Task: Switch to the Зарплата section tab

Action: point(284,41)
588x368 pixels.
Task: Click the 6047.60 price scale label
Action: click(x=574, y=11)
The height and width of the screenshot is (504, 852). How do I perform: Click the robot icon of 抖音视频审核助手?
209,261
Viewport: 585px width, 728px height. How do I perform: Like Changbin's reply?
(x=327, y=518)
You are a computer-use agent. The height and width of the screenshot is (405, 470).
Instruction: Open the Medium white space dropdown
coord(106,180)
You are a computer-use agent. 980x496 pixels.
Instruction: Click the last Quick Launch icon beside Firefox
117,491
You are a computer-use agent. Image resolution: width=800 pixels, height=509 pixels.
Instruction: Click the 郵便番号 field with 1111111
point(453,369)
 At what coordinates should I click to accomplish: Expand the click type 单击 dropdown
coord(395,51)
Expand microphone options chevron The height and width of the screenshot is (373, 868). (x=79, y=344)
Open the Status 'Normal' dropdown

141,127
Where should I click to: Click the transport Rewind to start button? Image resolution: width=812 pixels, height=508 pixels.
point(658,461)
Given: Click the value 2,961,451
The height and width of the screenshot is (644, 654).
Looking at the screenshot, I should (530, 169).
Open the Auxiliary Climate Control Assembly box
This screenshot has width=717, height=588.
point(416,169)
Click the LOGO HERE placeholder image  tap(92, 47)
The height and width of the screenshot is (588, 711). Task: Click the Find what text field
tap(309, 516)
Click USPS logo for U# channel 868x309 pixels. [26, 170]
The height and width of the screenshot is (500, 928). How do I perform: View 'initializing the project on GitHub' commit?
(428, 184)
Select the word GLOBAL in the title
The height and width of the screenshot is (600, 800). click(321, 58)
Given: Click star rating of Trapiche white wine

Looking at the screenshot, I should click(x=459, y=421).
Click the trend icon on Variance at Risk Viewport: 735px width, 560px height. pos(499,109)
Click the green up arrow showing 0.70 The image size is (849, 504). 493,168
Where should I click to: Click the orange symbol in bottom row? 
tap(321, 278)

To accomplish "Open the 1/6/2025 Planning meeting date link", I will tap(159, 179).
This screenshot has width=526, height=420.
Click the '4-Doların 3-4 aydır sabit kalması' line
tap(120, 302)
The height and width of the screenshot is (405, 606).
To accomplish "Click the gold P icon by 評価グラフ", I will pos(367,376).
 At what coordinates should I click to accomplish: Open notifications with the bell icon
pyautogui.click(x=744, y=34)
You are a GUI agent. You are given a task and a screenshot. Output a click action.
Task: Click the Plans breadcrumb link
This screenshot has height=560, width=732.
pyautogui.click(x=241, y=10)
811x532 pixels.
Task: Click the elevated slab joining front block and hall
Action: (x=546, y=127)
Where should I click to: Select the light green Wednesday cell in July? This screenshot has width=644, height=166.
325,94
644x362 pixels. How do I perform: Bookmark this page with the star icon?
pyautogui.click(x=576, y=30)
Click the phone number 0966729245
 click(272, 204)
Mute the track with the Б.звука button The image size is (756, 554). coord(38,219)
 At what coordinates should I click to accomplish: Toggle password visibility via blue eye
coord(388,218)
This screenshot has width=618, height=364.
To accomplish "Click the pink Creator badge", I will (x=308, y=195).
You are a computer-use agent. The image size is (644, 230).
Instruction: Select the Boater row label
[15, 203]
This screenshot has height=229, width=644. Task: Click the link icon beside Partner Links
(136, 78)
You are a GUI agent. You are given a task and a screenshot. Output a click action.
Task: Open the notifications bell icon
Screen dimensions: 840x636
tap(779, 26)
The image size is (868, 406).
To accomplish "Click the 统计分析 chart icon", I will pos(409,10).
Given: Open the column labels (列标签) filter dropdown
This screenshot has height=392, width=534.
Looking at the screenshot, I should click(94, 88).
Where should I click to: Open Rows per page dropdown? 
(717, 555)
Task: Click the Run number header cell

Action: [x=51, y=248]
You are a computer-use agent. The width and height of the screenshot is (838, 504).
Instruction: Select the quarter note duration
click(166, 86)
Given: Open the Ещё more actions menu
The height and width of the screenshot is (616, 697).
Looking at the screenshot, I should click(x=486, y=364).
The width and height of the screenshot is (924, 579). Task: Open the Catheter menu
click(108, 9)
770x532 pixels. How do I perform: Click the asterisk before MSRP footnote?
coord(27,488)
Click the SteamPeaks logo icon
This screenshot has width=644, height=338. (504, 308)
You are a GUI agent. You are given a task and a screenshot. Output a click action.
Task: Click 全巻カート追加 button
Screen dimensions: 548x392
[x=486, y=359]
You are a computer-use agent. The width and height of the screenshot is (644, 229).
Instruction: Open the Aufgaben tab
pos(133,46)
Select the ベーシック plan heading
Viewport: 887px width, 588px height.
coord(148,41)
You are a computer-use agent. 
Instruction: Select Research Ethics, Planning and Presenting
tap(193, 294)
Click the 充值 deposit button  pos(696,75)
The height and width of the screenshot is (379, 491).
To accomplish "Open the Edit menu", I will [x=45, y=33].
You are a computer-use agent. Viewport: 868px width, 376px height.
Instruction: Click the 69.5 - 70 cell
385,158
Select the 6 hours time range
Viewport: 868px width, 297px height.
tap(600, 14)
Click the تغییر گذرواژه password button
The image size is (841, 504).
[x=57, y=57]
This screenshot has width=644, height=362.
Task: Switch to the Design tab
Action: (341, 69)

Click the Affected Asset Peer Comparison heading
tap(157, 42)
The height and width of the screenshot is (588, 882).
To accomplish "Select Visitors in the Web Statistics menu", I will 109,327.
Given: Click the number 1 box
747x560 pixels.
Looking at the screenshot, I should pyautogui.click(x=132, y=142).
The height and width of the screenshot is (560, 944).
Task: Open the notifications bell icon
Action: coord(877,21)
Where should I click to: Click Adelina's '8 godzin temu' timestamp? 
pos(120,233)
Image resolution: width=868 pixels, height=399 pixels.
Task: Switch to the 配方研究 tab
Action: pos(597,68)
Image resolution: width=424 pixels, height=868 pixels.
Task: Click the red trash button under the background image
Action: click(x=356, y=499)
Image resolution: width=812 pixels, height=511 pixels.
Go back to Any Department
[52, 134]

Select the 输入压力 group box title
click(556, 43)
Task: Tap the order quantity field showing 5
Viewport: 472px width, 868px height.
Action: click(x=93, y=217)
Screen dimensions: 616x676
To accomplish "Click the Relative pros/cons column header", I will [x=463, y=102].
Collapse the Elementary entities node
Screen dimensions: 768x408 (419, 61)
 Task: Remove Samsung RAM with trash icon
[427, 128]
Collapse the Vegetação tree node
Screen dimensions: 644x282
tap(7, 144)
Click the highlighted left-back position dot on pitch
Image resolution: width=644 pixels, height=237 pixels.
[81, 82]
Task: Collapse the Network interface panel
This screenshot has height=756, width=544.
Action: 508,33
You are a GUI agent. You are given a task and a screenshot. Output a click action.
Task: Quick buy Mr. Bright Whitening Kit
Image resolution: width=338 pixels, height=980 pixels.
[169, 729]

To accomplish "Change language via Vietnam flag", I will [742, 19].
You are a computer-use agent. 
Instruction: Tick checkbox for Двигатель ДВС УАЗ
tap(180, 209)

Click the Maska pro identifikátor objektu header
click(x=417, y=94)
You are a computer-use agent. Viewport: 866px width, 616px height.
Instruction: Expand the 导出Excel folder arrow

- - - -

Please return the data above in full, without altering a single line.

Task: Switch to the Зарплата section tab

Action: point(284,41)
588x368 pixels.
Task: Click the 6047.60 price scale label
Action: click(x=574, y=11)
The height and width of the screenshot is (504, 852). How do I perform: Click the robot icon of 抖音视频审核助手?
209,261
Viewport: 585px width, 728px height. How do I perform: Like Changbin's reply?
(x=327, y=518)
You are a computer-use agent. The height and width of the screenshot is (405, 470).
Instruction: Open the Medium white space dropdown
coord(106,180)
You are a computer-use agent. 980x496 pixels.
Instruction: Click the last Quick Launch icon beside Firefox
117,491
You are a computer-use agent. Image resolution: width=800 pixels, height=509 pixels.
Instruction: Click the 郵便番号 field with 1111111
point(453,369)
 At what coordinates should I click to accomplish: Expand the click type 单击 dropdown
coord(395,51)
Expand microphone options chevron The height and width of the screenshot is (373, 868). (x=79, y=344)
Open the Status 'Normal' dropdown

141,127
Where should I click to: Click the transport Rewind to start button? Image resolution: width=812 pixels, height=508 pixels.
point(658,461)
Given: Click the value 2,961,451
The height and width of the screenshot is (644, 654).
Looking at the screenshot, I should (530, 169).
Open the Auxiliary Climate Control Assembly box
This screenshot has width=717, height=588.
point(416,169)
Click the LOGO HERE placeholder image  tap(92, 47)
The height and width of the screenshot is (588, 711). Task: Click the Find what text field
tap(309, 516)
Click USPS logo for U# channel 868x309 pixels. [26, 170]
The height and width of the screenshot is (500, 928). How do I perform: View 'initializing the project on GitHub' commit?
(428, 184)
Select the word GLOBAL in the title
The height and width of the screenshot is (600, 800). click(321, 58)
Given: Click star rating of Trapiche white wine

Looking at the screenshot, I should click(x=459, y=421).
Click the trend icon on Variance at Risk Viewport: 735px width, 560px height. pos(499,109)
Click the green up arrow showing 0.70 The image size is (849, 504). 493,168
Where should I click to: Click the orange symbol in bottom row? 
tap(321, 278)

To accomplish "Open the 1/6/2025 Planning meeting date link", I will tap(159, 179).
This screenshot has width=526, height=420.
Click the '4-Doların 3-4 aydır sabit kalması' line
tap(120, 302)
The height and width of the screenshot is (405, 606).
To accomplish "Click the gold P icon by 評価グラフ", I will pos(367,376).
 At what coordinates should I click to accomplish: Open notifications with the bell icon
pyautogui.click(x=744, y=34)
You are a GUI agent. You are given a task and a screenshot. Output a click action.
Task: Click the Plans breadcrumb link
This screenshot has height=560, width=732.
pyautogui.click(x=241, y=10)
811x532 pixels.
Task: Click the elevated slab joining front block and hall
Action: (x=546, y=127)
Where should I click to: Select the light green Wednesday cell in July? This screenshot has width=644, height=166.
325,94
644x362 pixels. How do I perform: Bookmark this page with the star icon?
pyautogui.click(x=576, y=30)
Click the phone number 0966729245
 click(272, 204)
Mute the track with the Б.звука button The image size is (756, 554). coord(38,219)
 At what coordinates should I click to accomplish: Toggle password visibility via blue eye
coord(388,218)
This screenshot has width=618, height=364.
To accomplish "Click the pink Creator badge", I will (x=308, y=195).
You are a computer-use agent. The image size is (644, 230).
Instruction: Select the Boater row label
[15, 203]
This screenshot has height=229, width=644. Task: Click the link icon beside Partner Links
(136, 78)
You are a GUI agent. You are given a task and a screenshot. Output a click action.
Task: Open the notifications bell icon
Screen dimensions: 840x636
tap(779, 26)
The image size is (868, 406).
To accomplish "Click the 统计分析 chart icon", I will pos(409,10).
Given: Open the column labels (列标签) filter dropdown
This screenshot has height=392, width=534.
Looking at the screenshot, I should click(94, 88).
Where should I click to: Open Rows per page dropdown? 
(717, 555)
Task: Click the Run number header cell

Action: [x=51, y=248]
You are a computer-use agent. The width and height of the screenshot is (838, 504).
Instruction: Select the quarter note duration
click(166, 86)
Given: Open the Ещё more actions menu
The height and width of the screenshot is (616, 697).
Looking at the screenshot, I should click(x=486, y=364).
The width and height of the screenshot is (924, 579). Task: Open the Catheter menu
click(108, 9)
770x532 pixels. How do I perform: Click the asterisk before MSRP footnote?
coord(27,488)
Click the SteamPeaks logo icon
This screenshot has width=644, height=338. (504, 308)
You are a GUI agent. You are given a task and a screenshot. Output a click action.
Task: Click 全巻カート追加 button
Screen dimensions: 548x392
[x=486, y=359]
You are a computer-use agent. The width and height of the screenshot is (644, 229).
Instruction: Open the Aufgaben tab
pos(133,46)
Select the ベーシック plan heading
Viewport: 887px width, 588px height.
coord(148,41)
You are a computer-use agent. 
Instruction: Select Research Ethics, Planning and Presenting
tap(193, 294)
Click the 充值 deposit button  pos(696,75)
The height and width of the screenshot is (379, 491).
To accomplish "Open the Edit menu", I will [x=45, y=33].
You are a computer-use agent. Viewport: 868px width, 376px height.
Instruction: Click the 69.5 - 70 cell
385,158
Select the 6 hours time range
Viewport: 868px width, 297px height.
tap(600, 14)
Click the تغییر گذرواژه password button
The image size is (841, 504).
[x=57, y=57]
This screenshot has width=644, height=362.
Task: Switch to the Design tab
Action: (341, 69)

Click the Affected Asset Peer Comparison heading
tap(157, 42)
The height and width of the screenshot is (588, 882).
To accomplish "Select Visitors in the Web Statistics menu", I will 109,327.
Given: Click the number 1 box
747x560 pixels.
Looking at the screenshot, I should pyautogui.click(x=132, y=142).
The height and width of the screenshot is (560, 944).
Task: Open the notifications bell icon
Action: coord(877,21)
Where should I click to: Click Adelina's '8 godzin temu' timestamp? 
pos(120,233)
Image resolution: width=868 pixels, height=399 pixels.
Task: Switch to the 配方研究 tab
Action: pos(597,68)
Image resolution: width=424 pixels, height=868 pixels.
Task: Click the red trash button under the background image
Action: click(x=356, y=499)
Image resolution: width=812 pixels, height=511 pixels.
Go back to Any Department
[52, 134]

Select the 输入压力 group box title
click(556, 43)
Task: Tap the order quantity field showing 5
Viewport: 472px width, 868px height.
Action: click(x=93, y=217)
Screen dimensions: 616x676
To accomplish "Click the Relative pros/cons column header", I will [x=463, y=102].
Collapse the Elementary entities node
Screen dimensions: 768x408 (419, 61)
 Task: Remove Samsung RAM with trash icon
[427, 128]
Collapse the Vegetação tree node
Screen dimensions: 644x282
tap(7, 144)
Click the highlighted left-back position dot on pitch
Image resolution: width=644 pixels, height=237 pixels.
[81, 82]
Task: Collapse the Network interface panel
This screenshot has height=756, width=544.
Action: 508,33
You are a GUI agent. You are given a task and a screenshot. Output a click action.
Task: Quick buy Mr. Bright Whitening Kit
Image resolution: width=338 pixels, height=980 pixels.
[169, 729]

To accomplish "Change language via Vietnam flag", I will [742, 19].
You are a computer-use agent. 
Instruction: Tick checkbox for Двигатель ДВС УАЗ
tap(180, 209)

Click the Maska pro identifikátor objektu header
click(x=417, y=94)
You are a computer-use agent. Viewport: 866px width, 616px height.
Instruction: Expand the 导出Excel folder arrow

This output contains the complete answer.